On Thu, May 4, 2017 at 3:24 AM, Junio C Hamano <gits...@pobox.com> wrote:
> Ævar Arnfjörð Bjarmason <ava...@gmail.com> writes:
>
>> It makes sense to have a configurable delay for git-send-email
>> unrelated to this option, I'd use a facility like that.
>>
>> A lot of mail clients just sort based on date/msgid or whatever not
>> date/subject, so the rapid-fire output of send-email often arrives out
>> of order because it's all sent at the same second. I'd use some option
>> where I could send a series as "all" and have it sleep(N) in between
>> sending mails.
>
> Hmph.  When sending many messages, send-email first grabs the
> current time, counts backwards N seconds for N message series,
> and uses that timestamp that is N seconds in the past for the first
> message, incrementing the timestamp by 1 second per each subsequent
> ones.
>
> I found that this trick is sufficient to cause receiving MUAs sort
> messages based on date, as the Date: field will have the timestamps
> that increases by 1 second in between messages in a batch.
>
> There might be MUAs that do not use the value of the Date: field
> when told to sort by date (perhaps they use the timestamp of the
> message file they received at the final hop to them?), but it is
> hopeless to help such MUAs unless the mail path guarantees the order
> at the originator, which is not how "store and forward" e-mails
> work.

As Ramkumar points out many MUAs don't sort by Date because of mail
delays / inaccurate sender clocks.

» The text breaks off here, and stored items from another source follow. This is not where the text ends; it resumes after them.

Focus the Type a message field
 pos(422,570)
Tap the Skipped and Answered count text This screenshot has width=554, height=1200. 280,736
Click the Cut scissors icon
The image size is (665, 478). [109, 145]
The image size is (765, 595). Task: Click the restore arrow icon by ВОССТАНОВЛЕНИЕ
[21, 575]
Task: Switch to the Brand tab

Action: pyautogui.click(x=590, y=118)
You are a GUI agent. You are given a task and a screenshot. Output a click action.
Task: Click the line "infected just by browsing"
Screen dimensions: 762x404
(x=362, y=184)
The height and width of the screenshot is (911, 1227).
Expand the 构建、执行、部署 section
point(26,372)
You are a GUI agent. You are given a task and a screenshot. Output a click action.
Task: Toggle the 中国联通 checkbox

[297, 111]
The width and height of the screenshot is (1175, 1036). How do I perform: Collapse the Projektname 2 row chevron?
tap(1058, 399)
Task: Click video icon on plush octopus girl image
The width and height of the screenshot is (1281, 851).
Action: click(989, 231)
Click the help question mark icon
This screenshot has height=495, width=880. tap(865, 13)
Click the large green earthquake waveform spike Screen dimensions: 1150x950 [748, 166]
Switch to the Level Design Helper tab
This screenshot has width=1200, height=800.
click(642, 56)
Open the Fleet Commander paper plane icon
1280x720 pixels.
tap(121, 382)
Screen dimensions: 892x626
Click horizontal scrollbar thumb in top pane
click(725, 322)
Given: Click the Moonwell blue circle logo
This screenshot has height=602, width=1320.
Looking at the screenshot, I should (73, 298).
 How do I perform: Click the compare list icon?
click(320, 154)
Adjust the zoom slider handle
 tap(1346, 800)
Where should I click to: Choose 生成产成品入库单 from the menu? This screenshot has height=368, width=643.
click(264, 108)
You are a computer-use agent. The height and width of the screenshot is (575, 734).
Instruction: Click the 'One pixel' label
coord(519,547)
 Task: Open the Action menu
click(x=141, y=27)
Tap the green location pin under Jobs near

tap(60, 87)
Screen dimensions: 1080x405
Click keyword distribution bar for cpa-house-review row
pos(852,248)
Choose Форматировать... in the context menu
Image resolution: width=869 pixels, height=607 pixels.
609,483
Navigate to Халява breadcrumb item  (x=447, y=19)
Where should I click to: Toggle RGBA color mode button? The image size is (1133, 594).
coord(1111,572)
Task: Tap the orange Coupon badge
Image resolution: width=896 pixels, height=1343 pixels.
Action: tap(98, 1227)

Fun fact: You happen to work for a
company making one such MUA :)

E.g. just to name one example in my GMail view (it's full of this sort
of thing) Stefan Beller's recent cache.h series starts in the order
01/03/02 (and continues out of order).

The Date headers on the messages themselves are incremented by 1
second as you note, but on those first 3x the Recieved chain ends in
this for all 3:

    Received: by 10.28.48.210 with SMTP id w201csp570755wmw;
            Tue, 2 May 2017 15:24:50 -0700 (PDT)

I.e. all Received on the same second, showing that the Date header is
ignored by GMail, just from observing it GMail's sort function seems
to be (pseudocode):

    a['Received'] <=> b['Reiceved'] || a['GMailInternalID'] <=>
b['GMailInternalID']

Not:

    a['Received'] <=> b['Reiceved'] || a['MessageID'] <=>
b['MessageID'] || a['GMailInternalID'] <=> b['GMailInternalID']

Or:

    a['Received'] <=> b['Reiceved'] || a['Subject'] <=> b['Subject']
|| a['MessageID'] <=> b['MessageID'] || a['GMailInternalID'] <=>
b['GMailInternalID']

Or:

    a['Received'] <=> b['Reiceved'] || a['Date'] <=> b['Date'] ....

Anyway, you get the idea, but all of these would cause it to show
git-send-email list traffic in order, since while the Received field
is the same both Date & MessageID is different & sortable (actually
not quite, but that's another matter).

When I send my own patches with git-send-email I tend to sit there
hitting "y" in succession instead of doing "a" because I like being
able to browse my patches in order, which I guess tells you something
about my tolerance for tedium before submitting a patch to sleep().

If you look at GMail's web view you can effectively also see how close
someone is to Google's servers by how out of order their patches are,
e.g. your patches, Stefan's etc. & other Google employees working in
SV are pretty much entirely shuffled, whereas Michael Haggerty's are
pretty much in order because his mailpath involves a transatlantic &
trans-US-costal route before being delivered.